Was du stattdessen tun solltest:
- 1-2 Minuten Pause zwischen jeder Übung
- Nicht außer Atem sein zu Beginn einer Übung
Fehler Nr. 2: Unwichtige Muskeln trainieren
Bei jedem Schritt wirkt eine Kraft auf deine Muskeln, Gelenke & Sehnen im Bein, die bis zu 10-mal größer sein kann als dein Körpergewicht. Gezieltes Krafttraining hilft dir dabei, diesen Belastungen besser standhalten zu können. Damit das aber auch erreicht wird, ist es wichtig, die Muskeln zu trainieren, die dir auch wirklich etwas bringen beim Laufen. Wer denkt, Laufen reicht als Beintraining, liegt falsch. Das Wichtigste, was Läuferinnen im Krafttraining trainieren sollten, sind die Muskeln im Unterkörper. Denn zum einen kommt es genau hier zu Verletzungen, denen man vorbeugen will, und zum anderen steigert man auch seine Leistung durch stärkere Beine.
Was du stattdessen tun solltest:
- Fokus auf folgende Muskelgruppen: Waden, Beine, Hüfte, Rumpf
- Nur gezielte Oberkörperübungen einsetzen
Über Jannes Müller
ist Sportwissenschaftler (M.Ed.), Certified Strength and Conditioning Specialist (CSCS), Lauf- und Krafttrainer sowie begeisterter Trail- und Ultraläufer. In seiner Arbeit unterstützt er Läuferinnen und Läufer dabei, durch gezieltes Krafttraining ihre Belastbarkeit, Bewegungsqualität und Leistungsfähigkeit zu verbessern. Dabei verbindet er wissenschaftliche Erkenntnisse mit praktischen Erfahrungen aus Training und Wettkampf.

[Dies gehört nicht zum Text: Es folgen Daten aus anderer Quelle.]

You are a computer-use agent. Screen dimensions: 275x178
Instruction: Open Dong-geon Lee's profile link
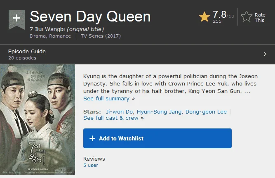[x=206, y=112]
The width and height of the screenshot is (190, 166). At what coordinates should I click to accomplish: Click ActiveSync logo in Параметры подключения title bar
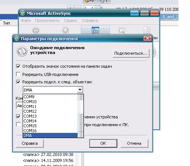[x=17, y=38]
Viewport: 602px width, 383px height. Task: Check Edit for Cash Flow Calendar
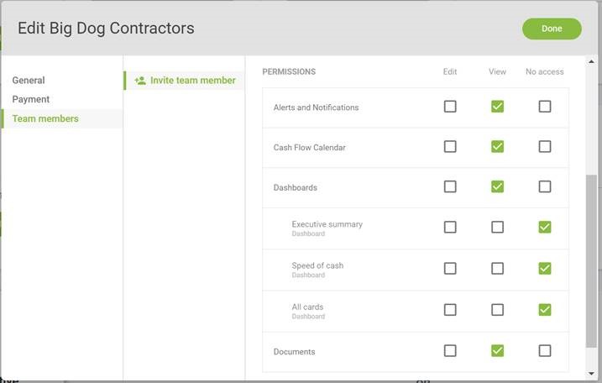(x=450, y=147)
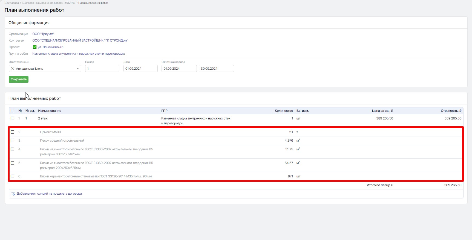Tick the checkbox for Песок средний строительный
The width and height of the screenshot is (472, 240).
(12, 141)
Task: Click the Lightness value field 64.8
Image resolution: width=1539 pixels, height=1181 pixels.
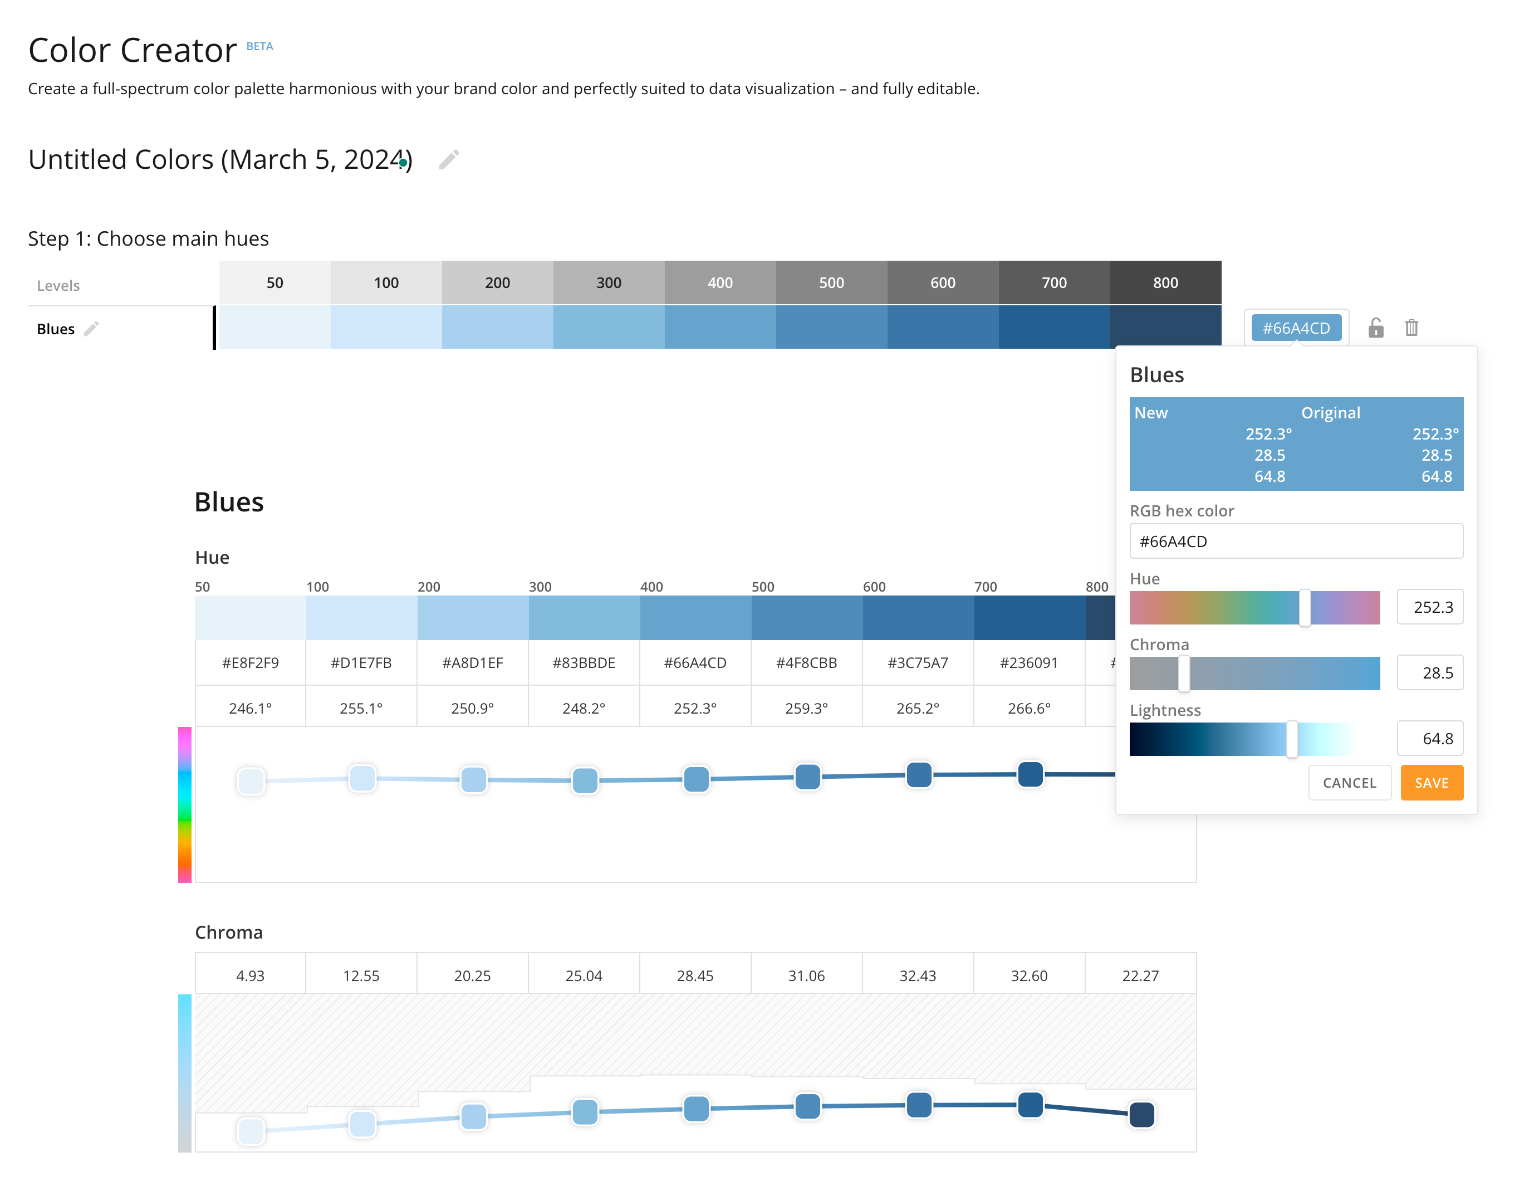Action: (x=1429, y=738)
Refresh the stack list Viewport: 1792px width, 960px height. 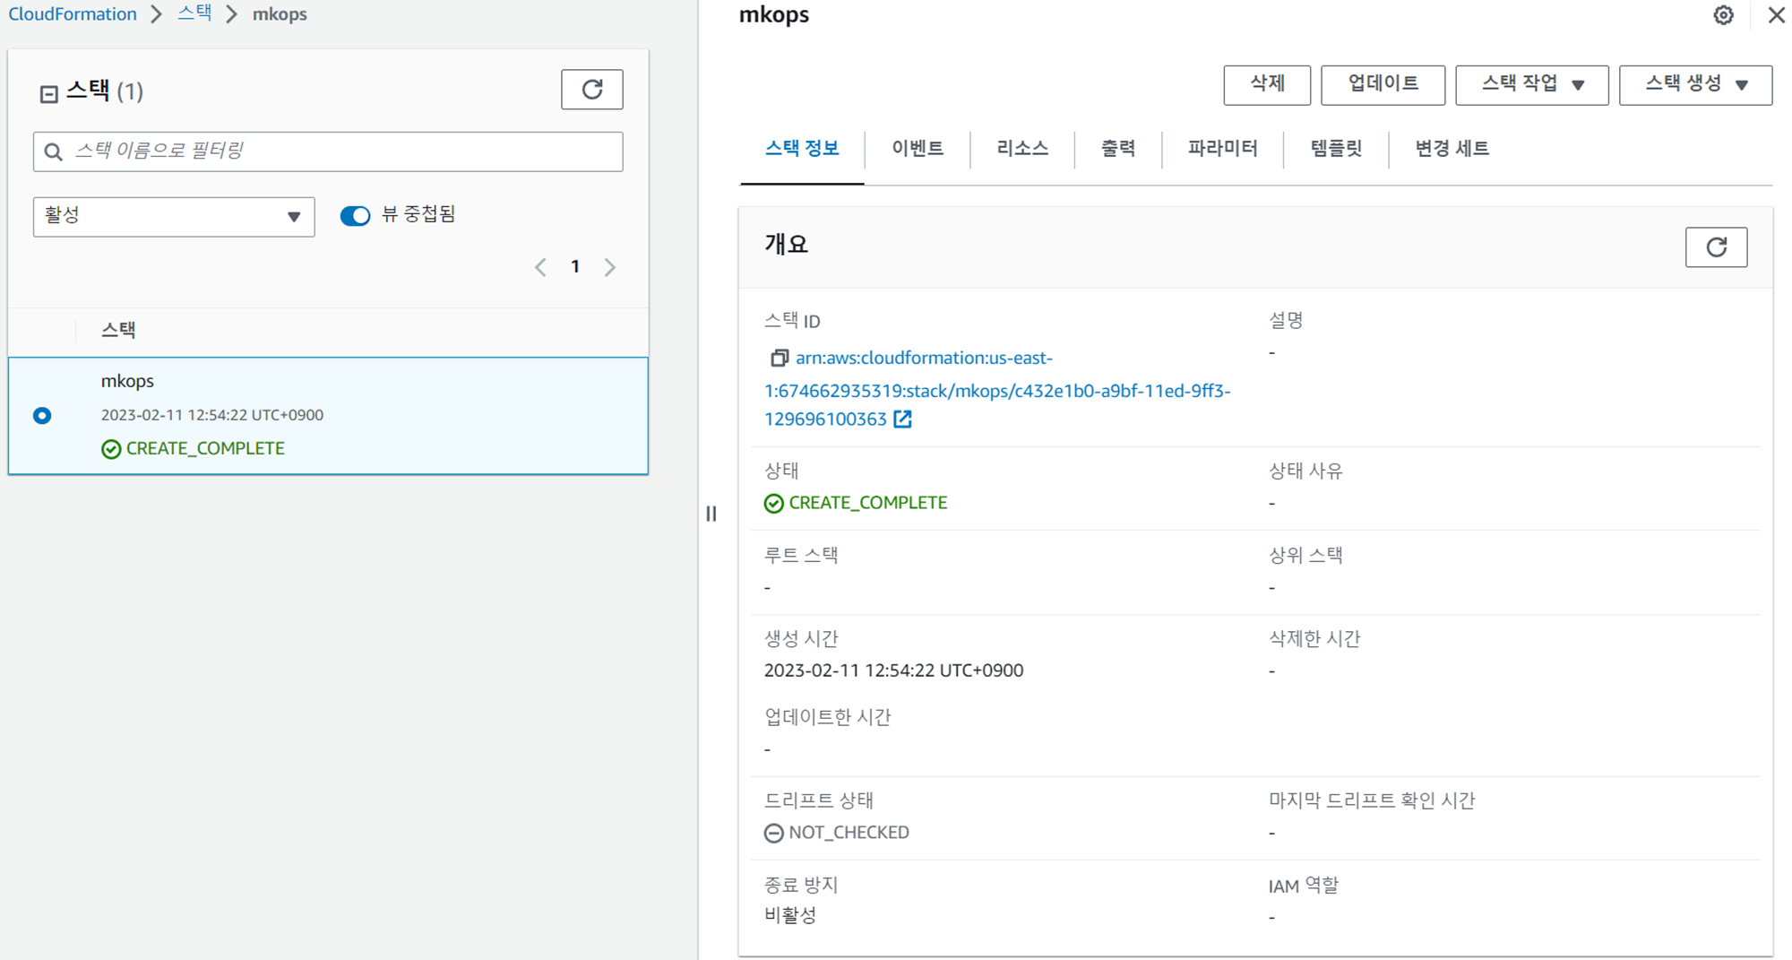[x=591, y=90]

Podcasttipp: Strongwoman-Athletin Sina Ruppenthal über Krafttraining für Läuferinnen
Fehler Nr. 3: Zu leichte Gewichte nehmen
Läuferinnen haben häufig die Sorge, dass Krafttraining dazu führt, dass Muskelmasse aufgebaut wird. Um das zu umgehen, nehmen sie sicherheitshalber lieber leichte Gewichte. Die meisten Läuferinnen entwickeln durch Krafttraining aber vor allem mehr Kraft und Belastbarkeit, ohne deutlich an Muskelmasse zuzulegen. Das Ziel im Krafttraining ist nicht, Muskeln „größer“ zu machen, sondern leistungsfähiger und stärker. Und genau das wird nicht erreicht, durch zu leichte Gewichte.
Was du stattdessen tun solltest:
- Wenige Wiederholungen machen: 6-12 pro Satz
- „Schwere“ Gewichte nehmen, die dich wirklich herausfordern
Fehler Nr. 4: „Muskel-Brennen“ erreichen
Woher weiß man, dass man seinen Muskel gerade wirklich gut trainiert? Viele würden jetzt sagen, wenn man dieses bekannte „Muskel-Brennen“ verspürt. Das Problem ist aber, nur weil man etwas spürt, heißt das leider nicht, dass man effektiv trainiert. Der Grund ist: Damit Muskeln und Sehnen stärker und belastbarer werden, muss ein hoher Reiz gesetzt werden. Ist der Reiz zu niedrig, kann es sich zwar anstrengend anfühlen und dazu führen, dass man ein „Brennen“ verspürt, aber wirklich stärker wird man nicht. Schweres Krafttraining ist zwar anstrengend, aber ein Muskel-Brennen ist nahezu nie das Resultat. Genauso ist auch Muskelkater kein Indiz für gutes Training und deshalb absolut nicht das Ziel.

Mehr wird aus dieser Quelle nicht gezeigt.